Primary source materials in Zotero?

I have a lot of complicated questions, but for starters I'll ask two basic ones:

Can Zotero organize and generate properly formatted citations for primary source materials like letters, interviews, and archival documents? If not, is such a capability on the collective to-do list? (Before telling me to simply create new entry templates, I suggest that you consult the Chicago manual's guidelines for citing such sources - and in particular for shortening subsequent citations).

If Zotero can handle such documents, can it import the relevant bibliographic data from online collections like the LOC's American Memory?

My underlying concern here is that historians rely primarily on unpublished sources (most of which use non-standard citation formats) and on sources not available online. I'm interested in whether a "next-generation research tool" will better enable scholars to organize off-line and unpublished sources - something that current-generation bibliographic and notetaking software simply doesn't do.
  • If you click the green button with the plus sign to add a new item, you'll find that Zotero supports letters, interviews, and archival manuscripts, among many other document types.

    Rest assured that we're well aware of the needs of historians. Zotero is developed by the Center for History and New Media, after all. We are also familiar with the Chicago Manual of Style (it's what we use in our own written research), but it's easier said than done shoehorning various new and old media formats into what is a fairly idiosyncratic and antiquated system.

    If after trying Zotero's various item types and export formats you have specific suggestions, we would welcome your comments here or on our dev list.
  • edited February 2, 2007
    I'll use a specific example:

    Let's say I cite a letter from a collection (published, archival, microfilm, whatever) and subsequently cite a different letter from the same collection. The second citation should include the full biblio information for the letter, and a shortened reference to the collection as a whole - even though it's the first citation of this particular document. Also, the bibliography should include a single reference to the collection, and not list each document separately.
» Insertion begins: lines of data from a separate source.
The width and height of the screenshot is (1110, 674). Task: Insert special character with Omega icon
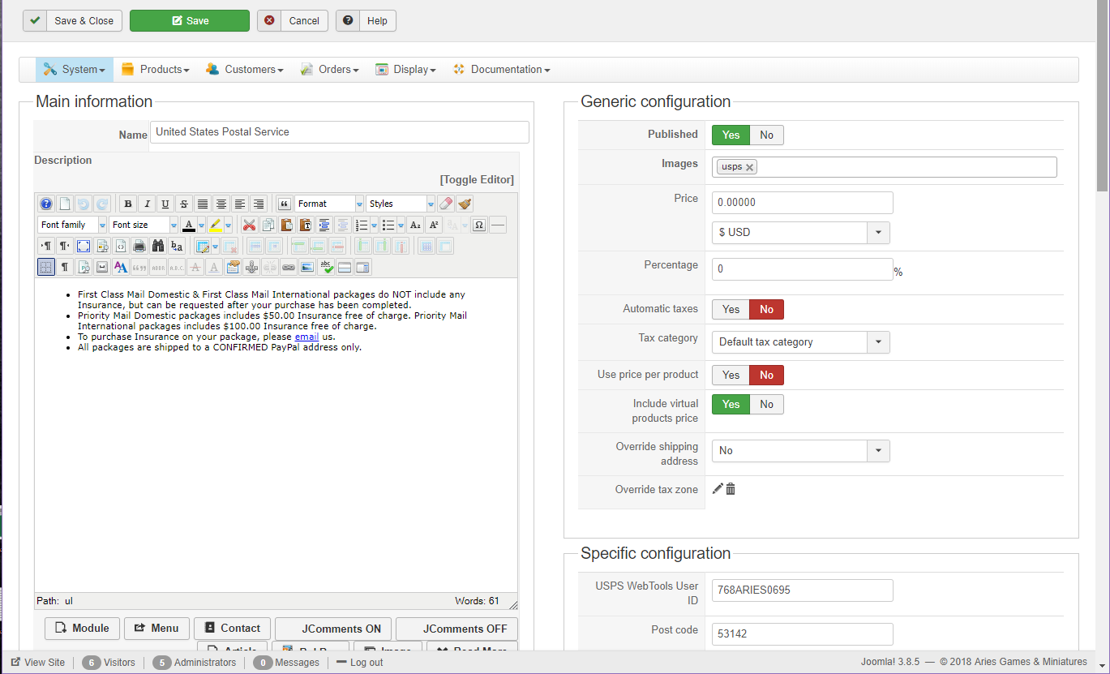coord(479,225)
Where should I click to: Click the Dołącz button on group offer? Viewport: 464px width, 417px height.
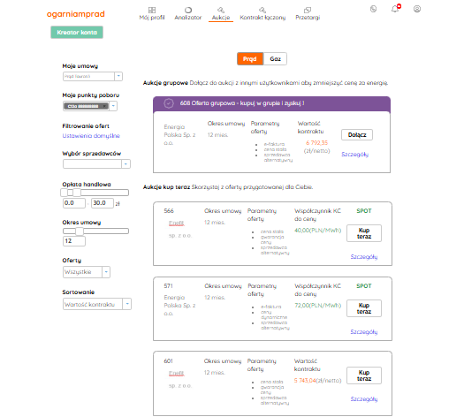tap(357, 135)
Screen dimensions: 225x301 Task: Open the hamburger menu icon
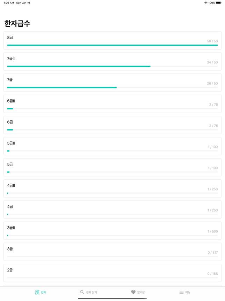coord(181,292)
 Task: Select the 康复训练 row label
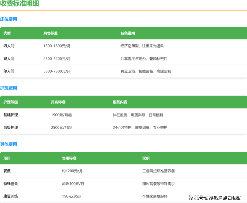(11, 196)
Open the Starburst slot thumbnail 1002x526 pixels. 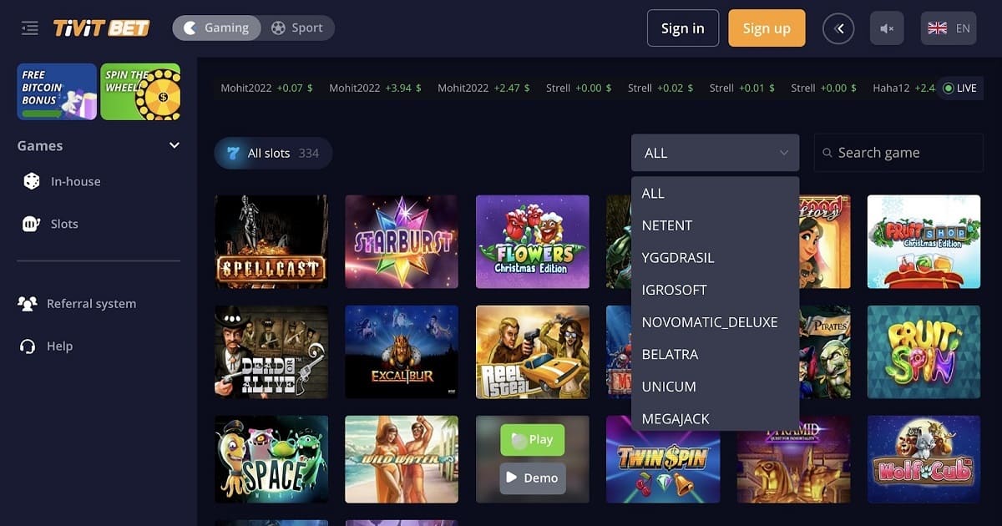(402, 242)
    This essentially requires formatting one part of the citation as a separate citation. No bibliographic software that I'm aware of can do this, so I won't be disappointed if Zotero can't do it either. But I hope that there are at least plans for addressing this issue in future versions.

    These rules may well seem arcane, but there are good reasons for most of them. I'm currently preparing a mss. for publication that cites a few dozen different documents from about four or five big collections. Including the full collection information for each document would probably add at least a page of unnecessary ink. So this is actually a good rule to have. Needless to say, editing and proofing all the citations by hand is not fun - in fact, it's exactly the sort of task that bibliographic software should do for us.

    I'm curious about Zotero both because historians are behind it and because of its stated goal of offering workable software solutions for scholars who still do a lot of their research by hand. I know plenty of historians who don't use any bibliographic software, or who use it only for the secondary literature - precisely because it wasn't designed to handle our sources.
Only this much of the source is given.